• **Document extract**:
I’m currently working on enhancing the tabi theme, maintained by @welpo, to include RSS feed icons for individual tags. During this process, I’ve encountered a scenario where some tags are associated with pages that don’t have a date field in their frontmatter. As a result, Zola doesn’t generate the atom.xml file for those tags, even when feed = true is set in the taxonomies within config.toml.
If a tag is only assigned to pages without a date field, clicking on its feed icon leads to a 404 page because the atom.xml file has not been generated. For example, accessing the feed for the tag bash, which is only associated with project pages that lack a date field, results in a 404 error.
Zola’s behaviour aligns with the RSS specification, which requires that entries in an Atom feed must have a date field. This means that even when feed = true is enabled in config.toml, the absence of dated pages prevents the feed from being created.
Possible Solution
From the discussion in the tabi repository, two key aspects need to be considered:
Checking the global feed setting:
In Zola, the feed = true setting is part of the [taxonomies] configuration in config.toml, determining whether RSS feeds should be generated for a given taxonomy, such as tags. According to the documentation, the list.html file as well as the single.html file have access to the taxonomy variable which is of type TaxonomyConfig object. This value can be checked using the boolean type property named feed. However, this only controls feed generation. It doesn’t ensure that an atom.xml file will exist for every tag, as the file is only created if at least one associated page contains a date field in its frontmatter.
Verifying that atom.xml has been generated:
Since Zola only generates an atom.xml file if at least one page under a tag contains a date field in its frontmatter, there is a need to check whether this condition is met before rendering the feed icon. The challenge is finding a way to perform this check within Zola’s templating system.
Questions
How can we check, within Zola’s templating system, whether at least one page associated with a tag contains a date field?
Are there any alternative approaches within Zola that could help address this issue?
I appreciate any insights or suggestions from the community. Thanks!
I think this is related to the problem that I also have, to be able to read files at compile time.
if there is a function like get_files(path) and get_file(path) in zola, you can check if atom.xml actually exists or not. and then render accordingly.
I’m not good enough with rust to confidently do this, but I looked at the source code of zola and looked how resize_image function is defined and it seems pretty simple to add these functions into zola.

• **Problem statement**: Write the next part of the forum discussion about missing RSS feeds for Zola tags, picking up after its last post.

• **Information**:
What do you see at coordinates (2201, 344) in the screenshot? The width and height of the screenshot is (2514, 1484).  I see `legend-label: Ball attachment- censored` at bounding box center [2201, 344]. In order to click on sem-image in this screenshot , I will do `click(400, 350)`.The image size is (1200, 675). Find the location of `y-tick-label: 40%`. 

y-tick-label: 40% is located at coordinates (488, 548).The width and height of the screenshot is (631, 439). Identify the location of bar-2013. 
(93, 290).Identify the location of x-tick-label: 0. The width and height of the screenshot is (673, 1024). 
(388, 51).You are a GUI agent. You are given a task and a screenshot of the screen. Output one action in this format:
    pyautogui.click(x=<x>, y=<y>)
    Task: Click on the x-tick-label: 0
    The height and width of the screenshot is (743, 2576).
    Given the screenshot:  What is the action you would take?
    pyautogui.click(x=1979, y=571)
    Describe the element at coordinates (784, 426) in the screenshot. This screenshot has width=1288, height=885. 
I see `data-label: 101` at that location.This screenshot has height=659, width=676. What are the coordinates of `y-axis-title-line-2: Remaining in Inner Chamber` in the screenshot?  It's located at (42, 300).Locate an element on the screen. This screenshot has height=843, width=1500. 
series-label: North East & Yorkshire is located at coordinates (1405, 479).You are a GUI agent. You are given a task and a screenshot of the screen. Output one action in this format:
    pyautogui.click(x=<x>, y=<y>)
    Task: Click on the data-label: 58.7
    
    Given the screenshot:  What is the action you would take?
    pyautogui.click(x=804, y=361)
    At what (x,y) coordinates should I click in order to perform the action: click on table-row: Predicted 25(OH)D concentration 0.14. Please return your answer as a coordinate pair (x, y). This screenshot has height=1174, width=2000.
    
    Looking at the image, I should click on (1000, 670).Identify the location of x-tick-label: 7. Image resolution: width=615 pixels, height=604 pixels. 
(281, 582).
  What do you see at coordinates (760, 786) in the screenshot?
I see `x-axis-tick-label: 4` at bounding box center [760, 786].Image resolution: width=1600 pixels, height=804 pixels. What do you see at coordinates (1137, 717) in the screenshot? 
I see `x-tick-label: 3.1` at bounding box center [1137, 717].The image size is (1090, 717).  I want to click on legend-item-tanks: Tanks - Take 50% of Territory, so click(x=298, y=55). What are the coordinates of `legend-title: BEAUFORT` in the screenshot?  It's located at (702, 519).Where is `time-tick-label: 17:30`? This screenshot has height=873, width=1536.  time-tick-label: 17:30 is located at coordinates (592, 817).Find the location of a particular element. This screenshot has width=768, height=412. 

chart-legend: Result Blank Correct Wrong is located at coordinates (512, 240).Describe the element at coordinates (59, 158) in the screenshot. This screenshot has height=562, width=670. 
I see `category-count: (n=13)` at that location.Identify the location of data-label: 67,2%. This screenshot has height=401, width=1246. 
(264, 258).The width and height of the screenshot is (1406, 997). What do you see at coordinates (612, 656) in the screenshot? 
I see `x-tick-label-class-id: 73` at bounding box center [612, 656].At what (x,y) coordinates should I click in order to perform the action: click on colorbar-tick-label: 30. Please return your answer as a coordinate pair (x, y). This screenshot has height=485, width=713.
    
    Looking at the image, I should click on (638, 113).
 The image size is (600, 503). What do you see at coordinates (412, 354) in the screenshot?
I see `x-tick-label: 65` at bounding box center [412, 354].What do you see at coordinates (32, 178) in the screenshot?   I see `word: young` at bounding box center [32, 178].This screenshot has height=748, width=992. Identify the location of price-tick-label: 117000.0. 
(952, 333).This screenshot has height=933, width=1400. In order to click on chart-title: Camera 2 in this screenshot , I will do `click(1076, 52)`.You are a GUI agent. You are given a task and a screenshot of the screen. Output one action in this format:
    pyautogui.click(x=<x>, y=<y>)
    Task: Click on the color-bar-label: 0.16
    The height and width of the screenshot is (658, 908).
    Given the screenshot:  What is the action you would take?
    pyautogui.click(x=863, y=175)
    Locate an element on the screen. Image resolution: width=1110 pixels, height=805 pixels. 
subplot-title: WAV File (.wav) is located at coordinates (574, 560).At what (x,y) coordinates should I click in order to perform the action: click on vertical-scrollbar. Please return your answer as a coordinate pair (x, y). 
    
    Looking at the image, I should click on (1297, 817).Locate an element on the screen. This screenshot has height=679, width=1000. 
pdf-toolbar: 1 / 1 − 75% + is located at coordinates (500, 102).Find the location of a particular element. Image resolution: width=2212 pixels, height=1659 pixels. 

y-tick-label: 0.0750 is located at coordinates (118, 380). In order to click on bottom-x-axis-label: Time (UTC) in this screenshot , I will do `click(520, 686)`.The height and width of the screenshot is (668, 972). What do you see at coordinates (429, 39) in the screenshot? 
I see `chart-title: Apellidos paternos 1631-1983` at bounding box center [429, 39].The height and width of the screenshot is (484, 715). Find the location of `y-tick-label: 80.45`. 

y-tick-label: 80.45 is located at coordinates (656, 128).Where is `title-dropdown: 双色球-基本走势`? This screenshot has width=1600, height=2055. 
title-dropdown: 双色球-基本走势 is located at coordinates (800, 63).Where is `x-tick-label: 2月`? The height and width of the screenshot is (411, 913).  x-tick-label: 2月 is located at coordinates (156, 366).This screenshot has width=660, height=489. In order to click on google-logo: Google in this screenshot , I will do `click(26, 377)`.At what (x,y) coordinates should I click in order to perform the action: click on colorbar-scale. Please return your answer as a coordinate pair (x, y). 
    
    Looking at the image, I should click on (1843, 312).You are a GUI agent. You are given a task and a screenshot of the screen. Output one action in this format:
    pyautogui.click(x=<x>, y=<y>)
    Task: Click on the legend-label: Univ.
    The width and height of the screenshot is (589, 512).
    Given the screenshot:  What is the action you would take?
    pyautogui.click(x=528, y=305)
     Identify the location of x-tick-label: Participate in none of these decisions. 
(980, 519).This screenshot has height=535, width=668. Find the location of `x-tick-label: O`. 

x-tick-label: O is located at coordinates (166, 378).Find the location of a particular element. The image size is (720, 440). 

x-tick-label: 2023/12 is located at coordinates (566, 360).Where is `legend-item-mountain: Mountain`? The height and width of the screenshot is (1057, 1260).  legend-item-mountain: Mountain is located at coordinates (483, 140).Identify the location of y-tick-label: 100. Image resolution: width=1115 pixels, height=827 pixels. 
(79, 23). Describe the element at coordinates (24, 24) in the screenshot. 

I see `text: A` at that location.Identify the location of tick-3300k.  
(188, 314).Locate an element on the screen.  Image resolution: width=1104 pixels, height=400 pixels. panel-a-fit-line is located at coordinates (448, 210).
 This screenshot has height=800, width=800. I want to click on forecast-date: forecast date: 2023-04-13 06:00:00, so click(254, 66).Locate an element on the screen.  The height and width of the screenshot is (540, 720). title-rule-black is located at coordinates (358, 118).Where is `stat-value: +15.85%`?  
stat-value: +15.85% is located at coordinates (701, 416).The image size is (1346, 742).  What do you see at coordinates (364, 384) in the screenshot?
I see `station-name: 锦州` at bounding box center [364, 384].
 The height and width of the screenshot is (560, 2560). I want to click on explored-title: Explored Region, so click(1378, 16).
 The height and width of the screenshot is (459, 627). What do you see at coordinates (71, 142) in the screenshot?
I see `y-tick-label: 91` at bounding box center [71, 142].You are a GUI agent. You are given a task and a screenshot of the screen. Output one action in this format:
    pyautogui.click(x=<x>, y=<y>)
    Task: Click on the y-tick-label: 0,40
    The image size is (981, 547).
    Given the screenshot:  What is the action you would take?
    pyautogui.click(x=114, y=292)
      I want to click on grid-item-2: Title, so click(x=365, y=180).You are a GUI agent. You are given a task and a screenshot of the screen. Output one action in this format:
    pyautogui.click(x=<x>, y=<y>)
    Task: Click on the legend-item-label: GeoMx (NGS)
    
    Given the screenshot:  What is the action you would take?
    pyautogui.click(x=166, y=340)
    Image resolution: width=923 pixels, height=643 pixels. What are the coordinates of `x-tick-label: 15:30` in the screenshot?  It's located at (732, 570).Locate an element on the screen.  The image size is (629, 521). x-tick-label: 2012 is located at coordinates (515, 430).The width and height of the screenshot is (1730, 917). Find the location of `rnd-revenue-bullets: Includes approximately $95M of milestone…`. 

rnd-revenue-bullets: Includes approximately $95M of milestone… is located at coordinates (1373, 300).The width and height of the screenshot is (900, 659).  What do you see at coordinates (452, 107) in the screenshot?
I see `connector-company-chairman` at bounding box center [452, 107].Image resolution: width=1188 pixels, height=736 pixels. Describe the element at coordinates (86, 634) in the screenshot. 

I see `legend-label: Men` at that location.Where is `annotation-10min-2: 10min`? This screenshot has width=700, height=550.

• **Output for this exercise**:
After reviewing the documentation again, I found a potential solution using the get_taxonomy_term global function.
This function retrieves a term from a specific taxonomy, requiring two parameters:
kind: the taxonomy type.
term: the term for which we want to retrieve data.
It returns a TaxonomyTerm object, which includes a pages field containing all the pages associated with the given term.
In list.html, we have access to the taxonomy variable (of type TaxonomyConfig), which contains the name field (corresponding to kind), as well as the terms variable, which is an array of TaxonomyTerm object. Based on this, the logic is as follows:
Iterate over the terms in list.html.
For each term, call get_taxonomy_term, passing taxonomy.name as kind and term.name as term, retrieving the TaxonomyTerm object.
Iterate over the pages field of the retrieved object and check if any of them contain the date field.
If at least one page has a date, display the feed icon.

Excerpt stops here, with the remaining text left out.